- What you will do -
Would you please retype, exactly, the lines of the listing below between the line with "Given: Open the Musica menu item" and the line with "Screen dimensions: 1920x1080", inclusive?

(Task inputs begins)

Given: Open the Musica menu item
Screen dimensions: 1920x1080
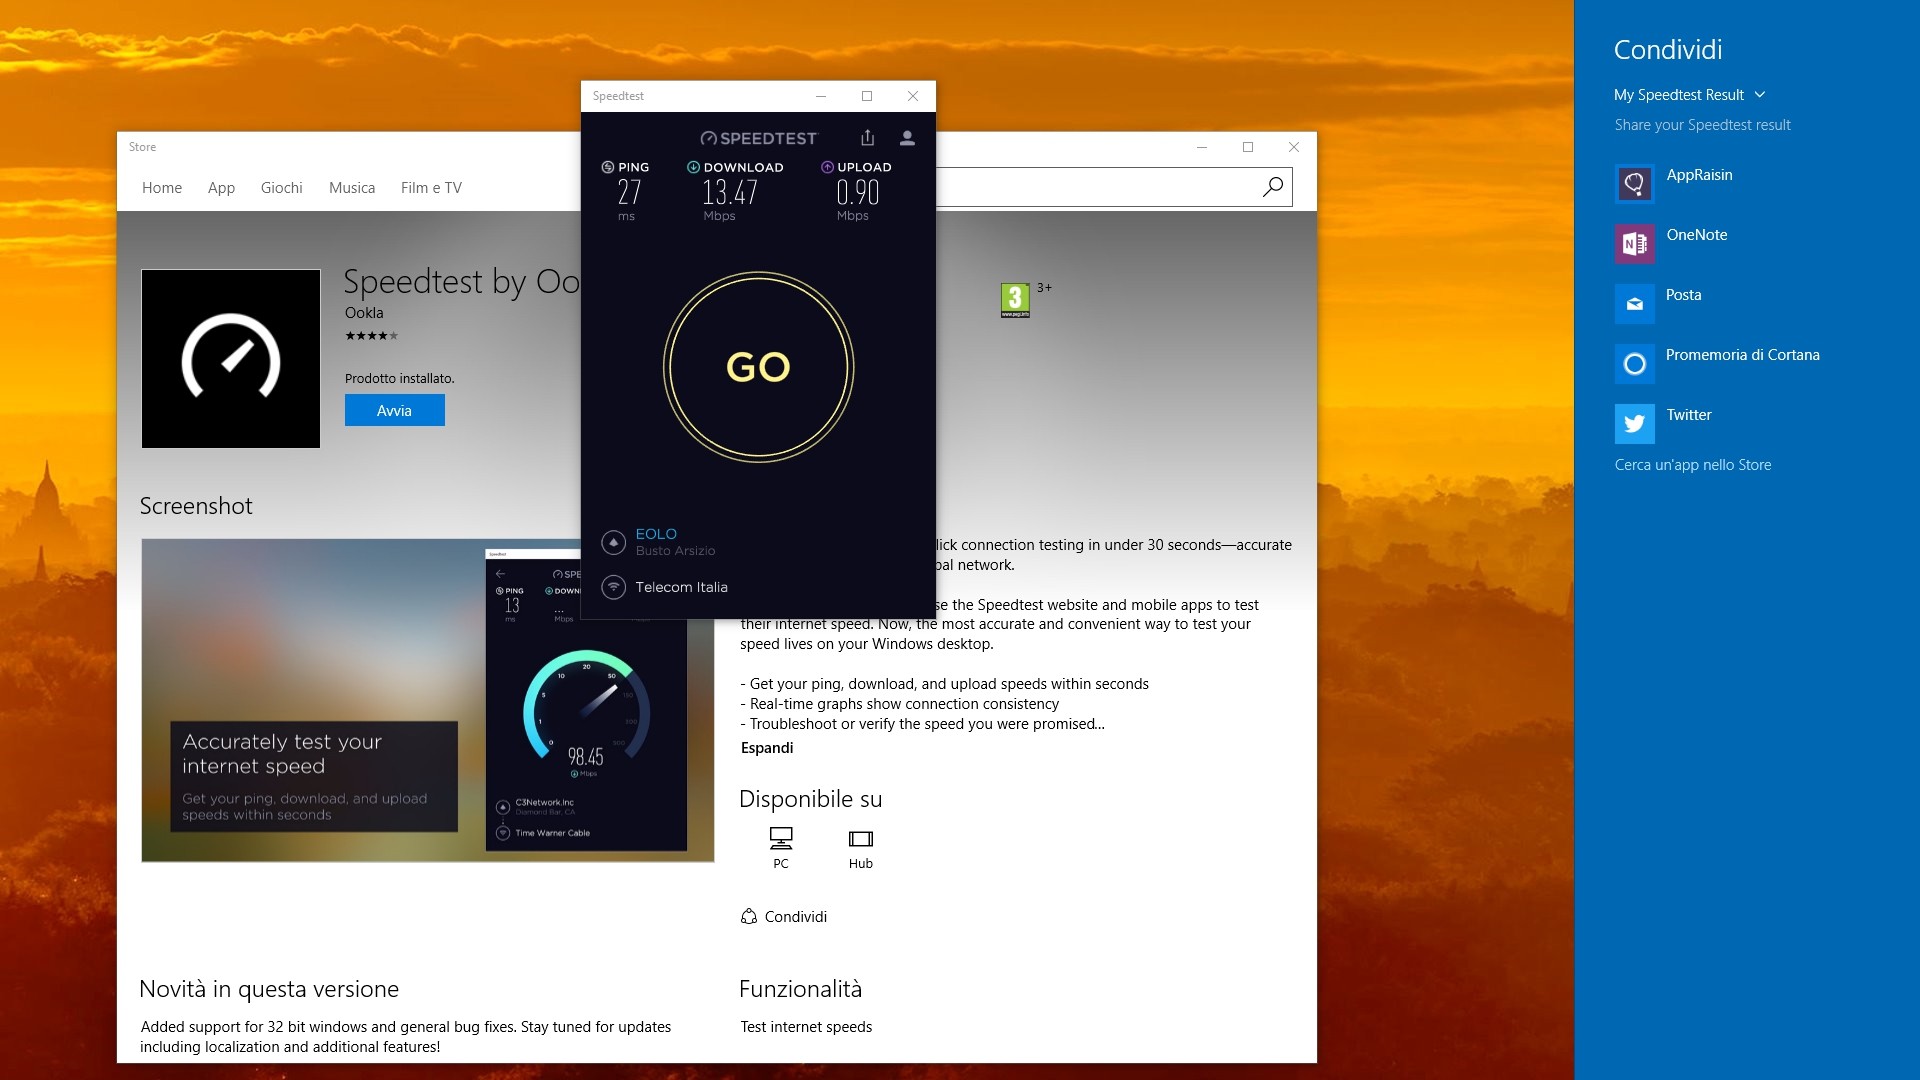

(Task inputs ends)
(Task inputs begins)

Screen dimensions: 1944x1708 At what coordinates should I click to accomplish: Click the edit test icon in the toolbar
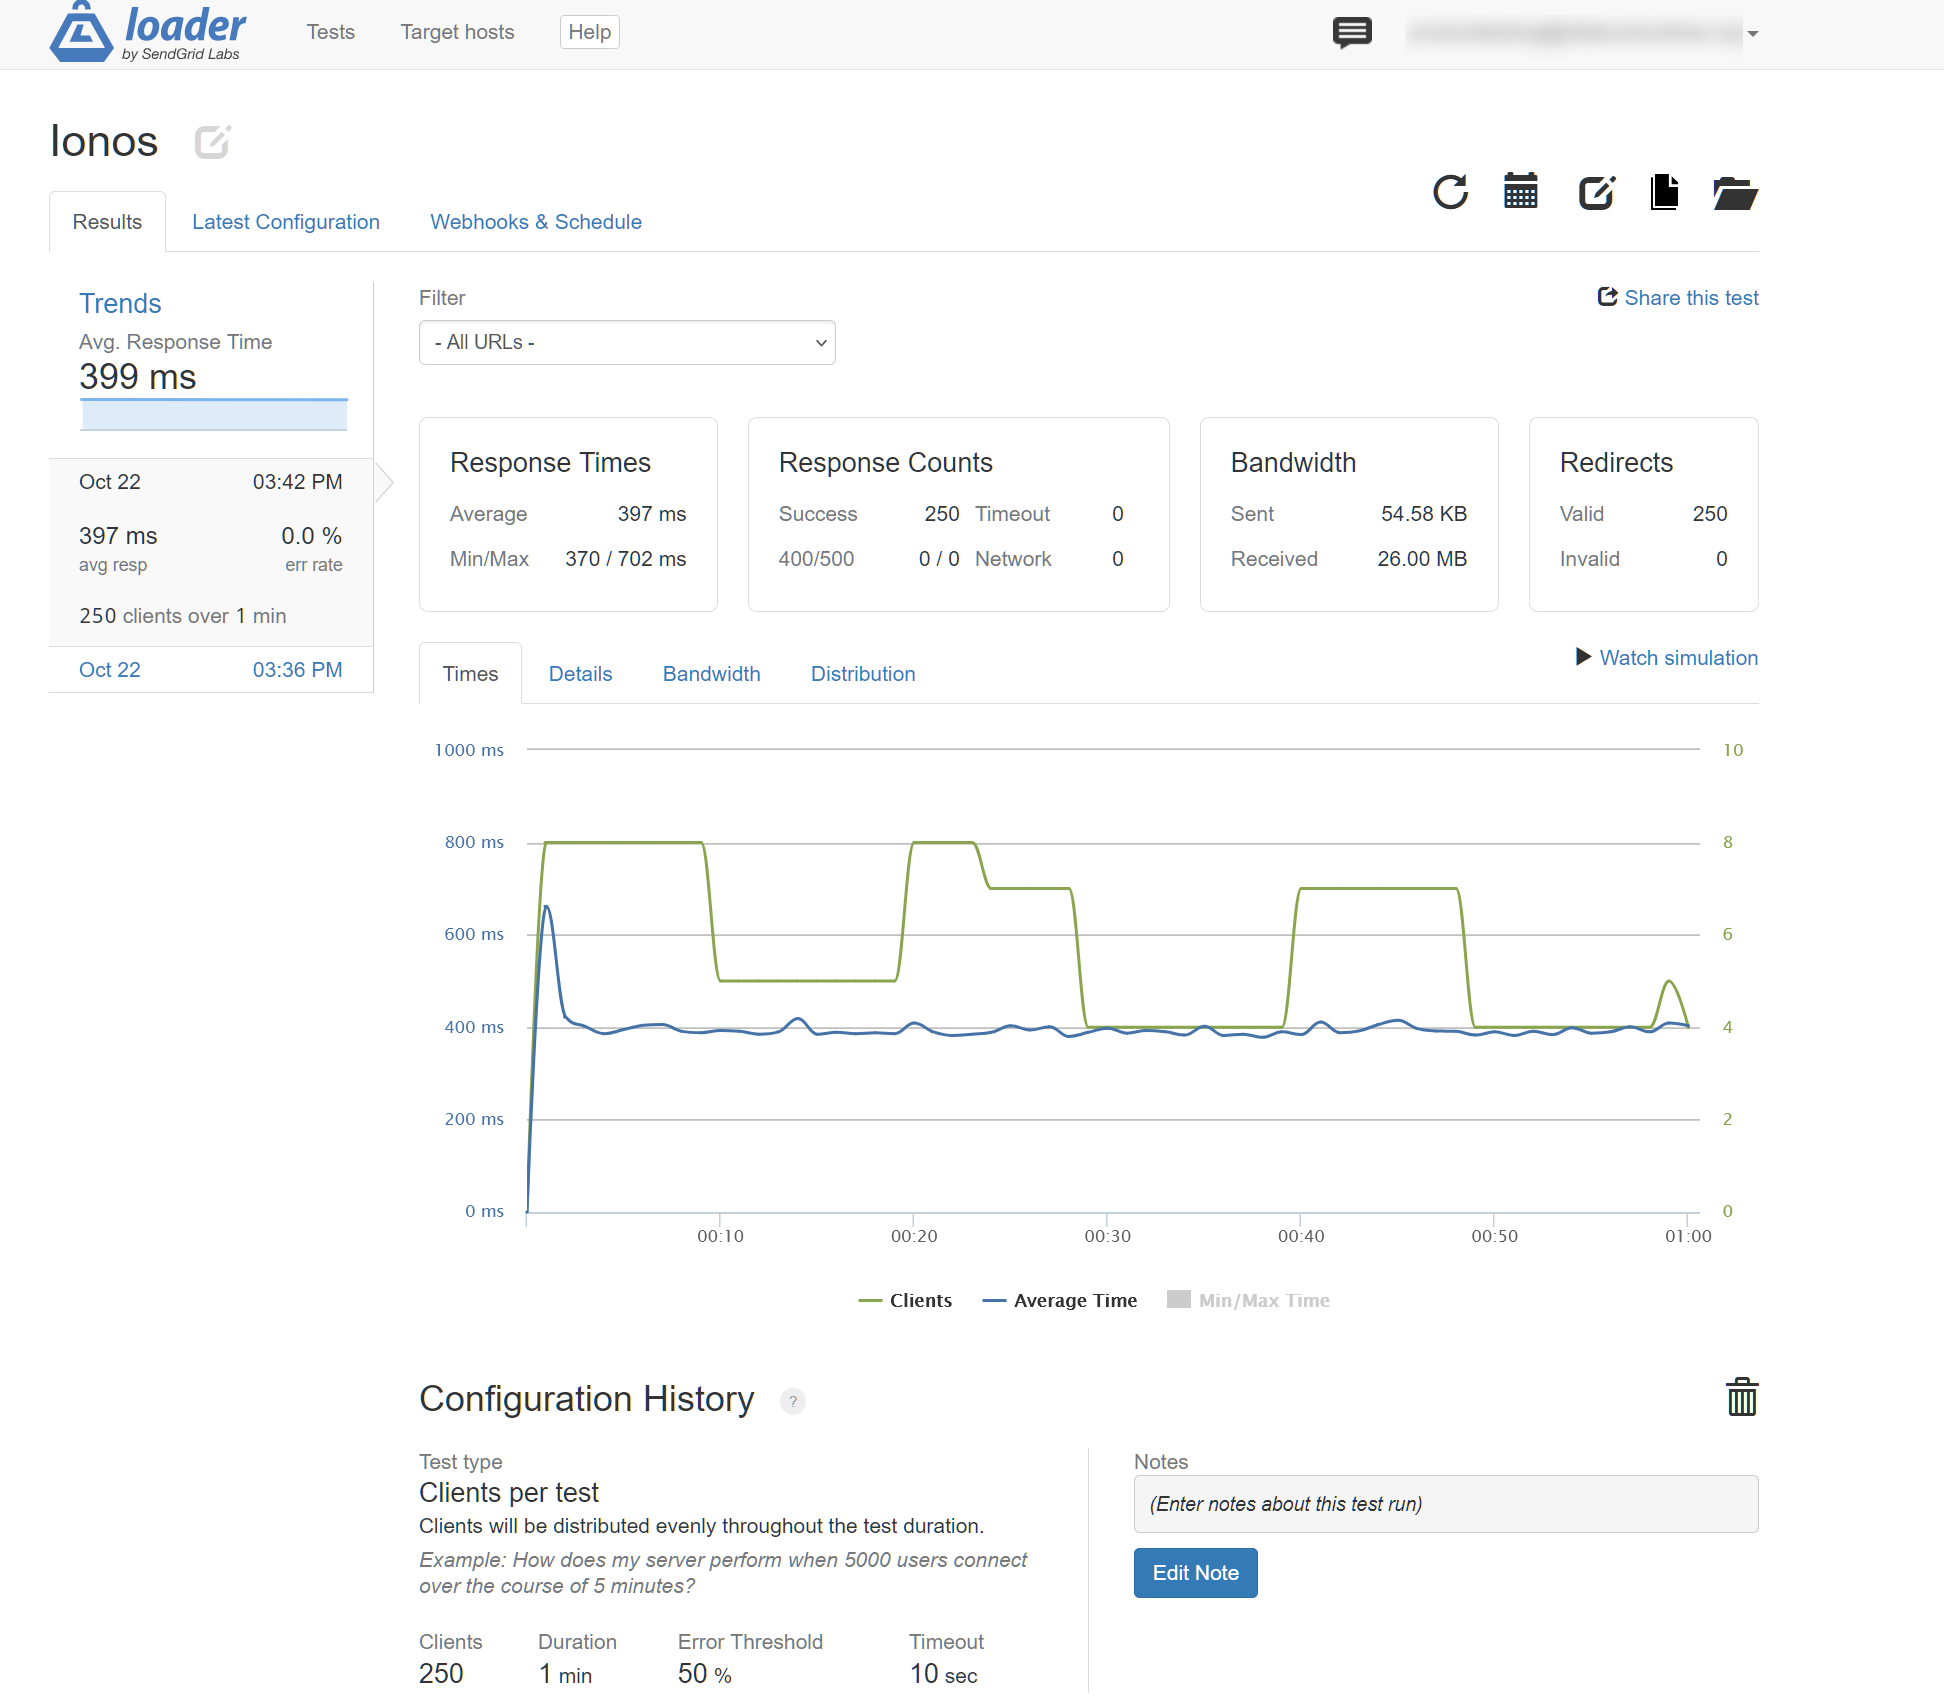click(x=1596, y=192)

(Task inputs ends)
(Task inputs begins)

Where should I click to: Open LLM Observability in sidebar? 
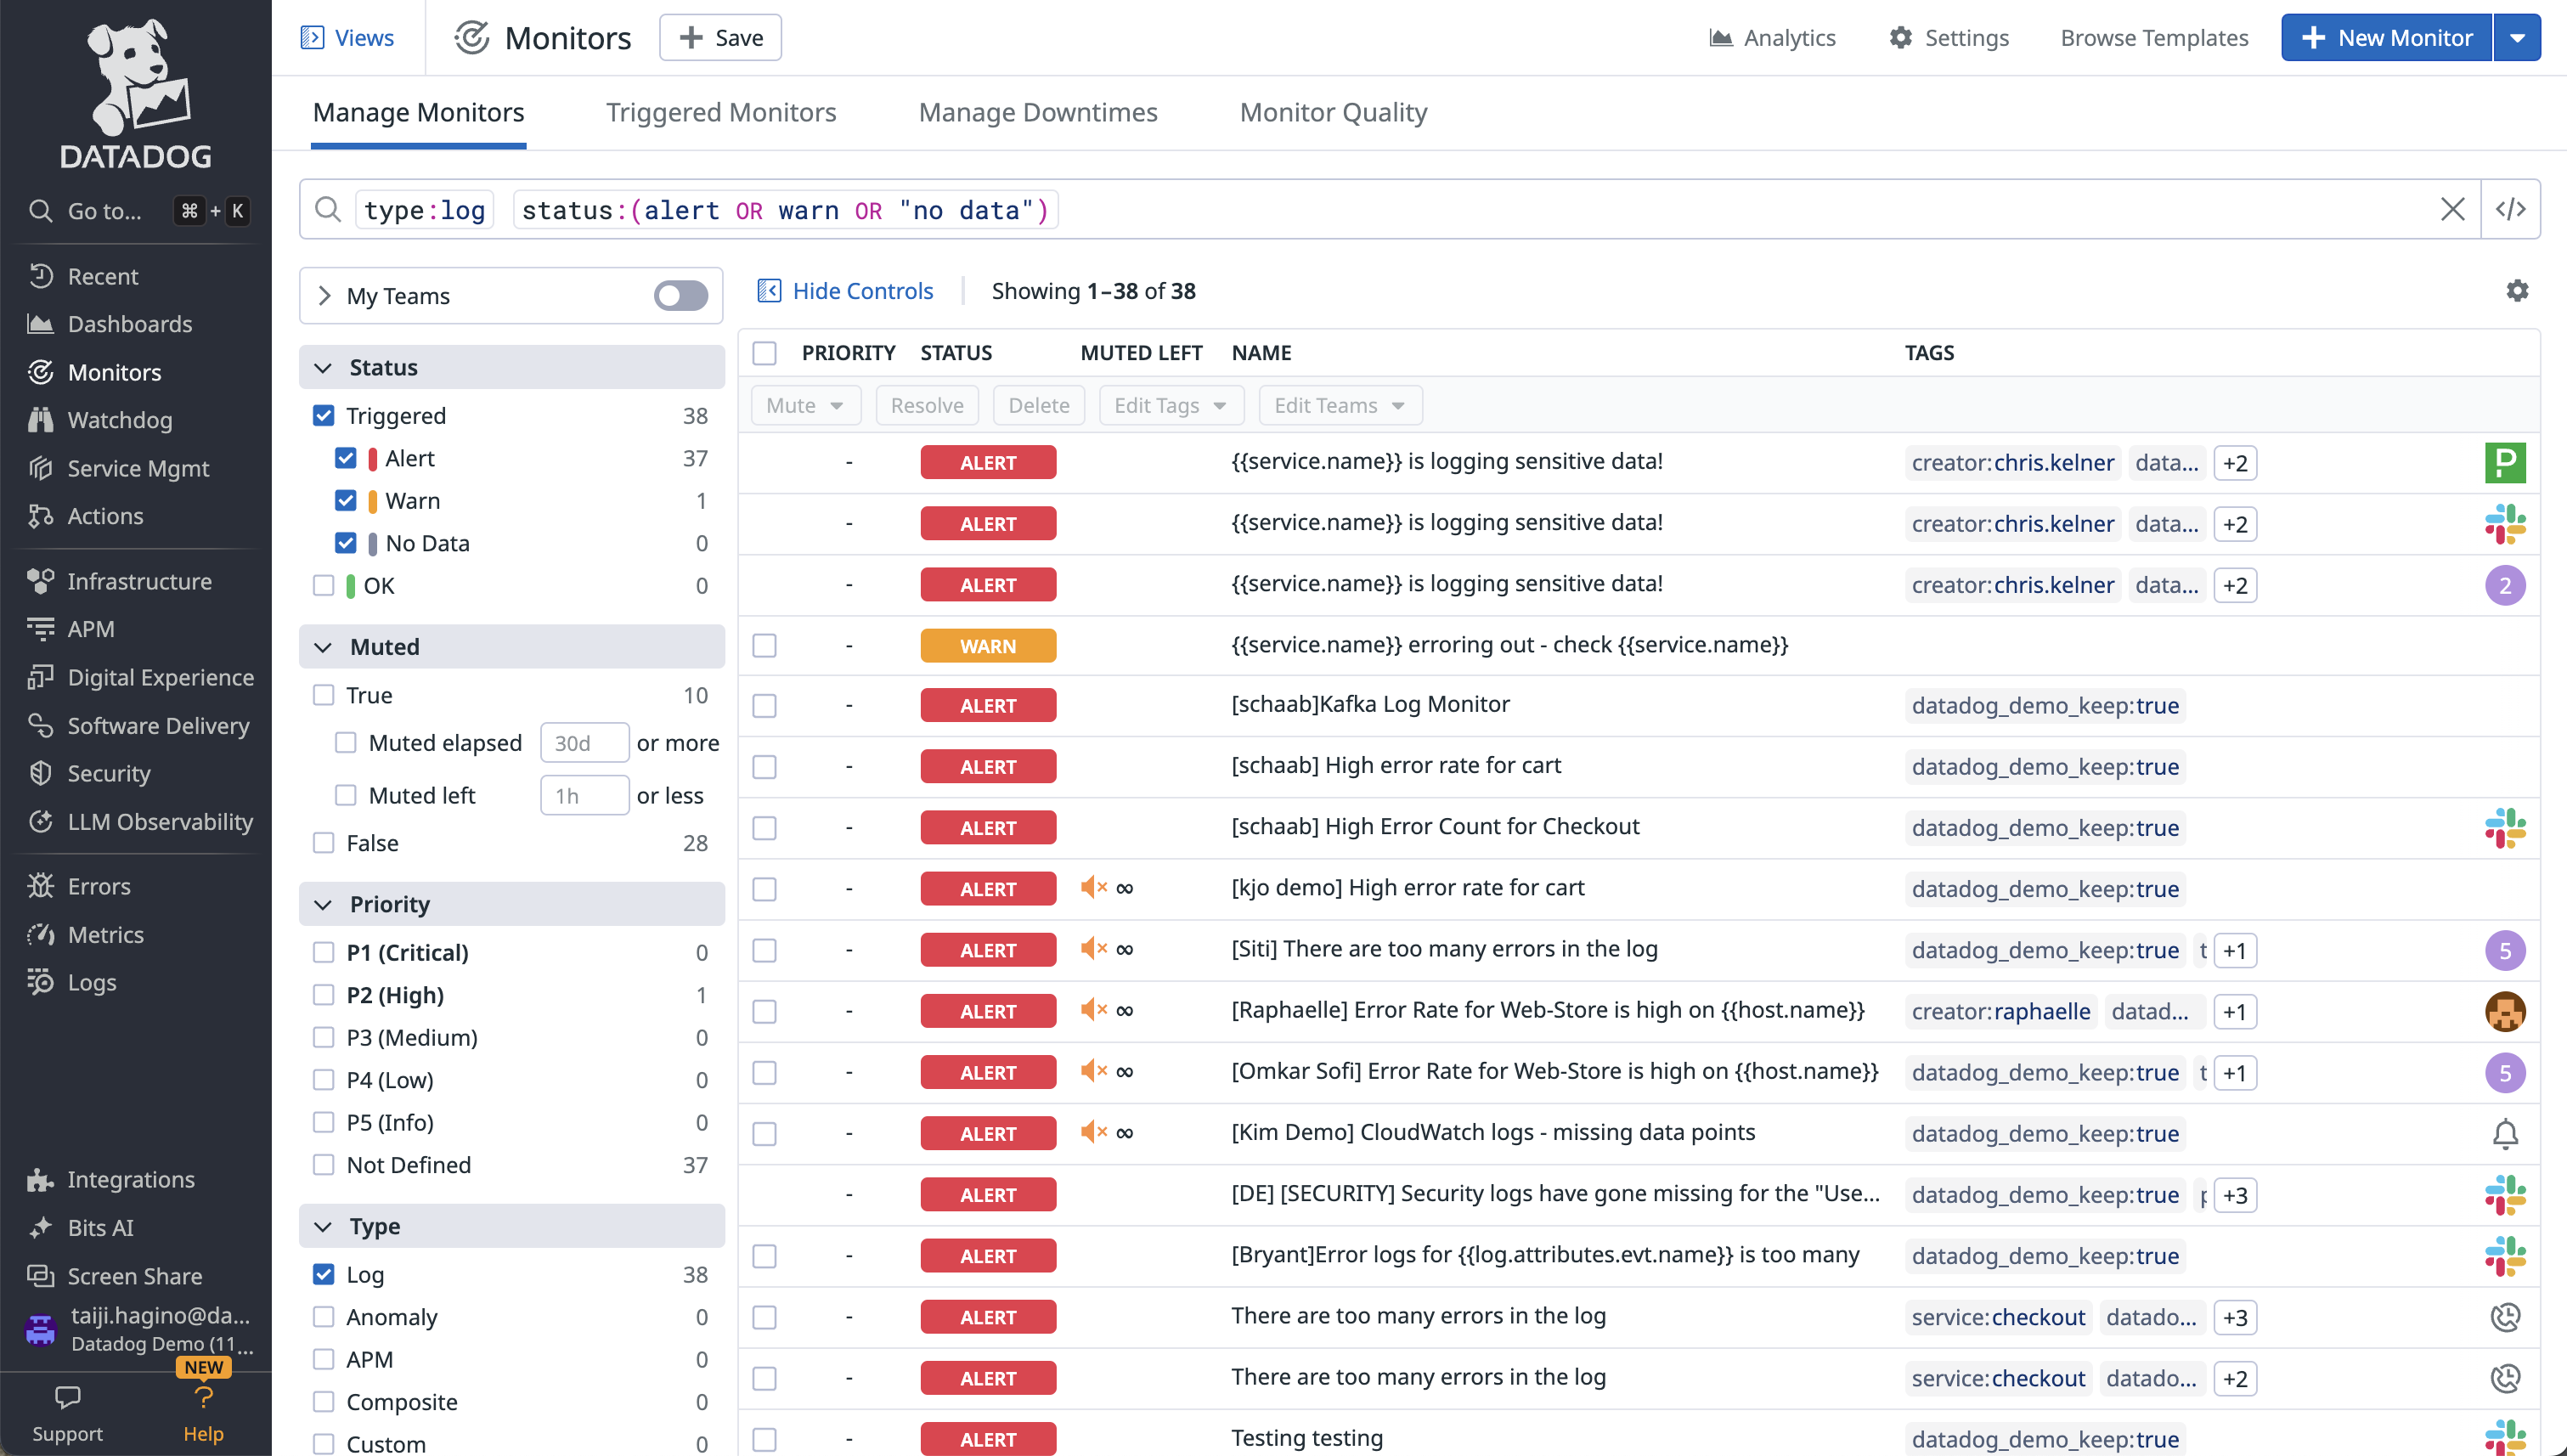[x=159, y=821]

(Task inputs ends)

- Worked solution -
Given: Open the Musica menu item
Screen dimensions: 1920x1080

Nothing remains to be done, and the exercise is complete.